→ EXTRACTED DATA
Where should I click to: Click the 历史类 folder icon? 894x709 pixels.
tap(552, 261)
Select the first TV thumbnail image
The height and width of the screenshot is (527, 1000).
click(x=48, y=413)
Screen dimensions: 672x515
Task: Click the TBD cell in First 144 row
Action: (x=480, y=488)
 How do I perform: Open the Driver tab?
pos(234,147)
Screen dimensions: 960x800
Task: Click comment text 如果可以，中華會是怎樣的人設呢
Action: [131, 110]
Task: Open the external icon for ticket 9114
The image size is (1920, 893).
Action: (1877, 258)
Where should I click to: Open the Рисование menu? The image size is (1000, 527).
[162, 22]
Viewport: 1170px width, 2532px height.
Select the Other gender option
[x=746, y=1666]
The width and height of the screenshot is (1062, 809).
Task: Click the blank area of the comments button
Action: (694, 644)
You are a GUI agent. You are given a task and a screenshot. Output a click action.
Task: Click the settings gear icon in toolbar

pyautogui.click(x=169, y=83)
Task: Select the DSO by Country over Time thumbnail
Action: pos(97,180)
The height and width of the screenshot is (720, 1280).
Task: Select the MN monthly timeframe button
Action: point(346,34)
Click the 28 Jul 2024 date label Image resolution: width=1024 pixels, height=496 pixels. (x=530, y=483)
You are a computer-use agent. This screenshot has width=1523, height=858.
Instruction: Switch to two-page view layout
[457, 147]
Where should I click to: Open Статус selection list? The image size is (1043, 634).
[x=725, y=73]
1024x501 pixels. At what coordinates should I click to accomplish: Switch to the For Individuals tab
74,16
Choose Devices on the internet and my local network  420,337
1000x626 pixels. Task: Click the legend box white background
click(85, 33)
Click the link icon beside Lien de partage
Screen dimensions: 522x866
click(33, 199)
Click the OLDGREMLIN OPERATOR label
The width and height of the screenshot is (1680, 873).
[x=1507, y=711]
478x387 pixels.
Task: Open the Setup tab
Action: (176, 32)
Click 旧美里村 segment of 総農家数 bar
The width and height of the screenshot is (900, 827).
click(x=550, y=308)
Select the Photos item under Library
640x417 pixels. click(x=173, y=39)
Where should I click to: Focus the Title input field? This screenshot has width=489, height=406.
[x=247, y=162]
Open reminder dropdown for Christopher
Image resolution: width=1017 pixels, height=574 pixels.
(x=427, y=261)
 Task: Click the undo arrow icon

→ DIRECTIONS FOR THIS TASK
In the data above, retype exactly and only the lines between the one holding "Where should I click to: Open Статус" and the one holding "Click the link icon beside Lien de partage", inclusive.

→ SOLUTION FOR THIS PROBLEM
Where should I click to: Open Статус selection list? The image size is (1043, 634).
[x=725, y=73]
1024x501 pixels. At what coordinates should I click to accomplish: Switch to the For Individuals tab
74,16
Choose Devices on the internet and my local network  420,337
1000x626 pixels. Task: Click the legend box white background
click(85, 33)
Click the link icon beside Lien de partage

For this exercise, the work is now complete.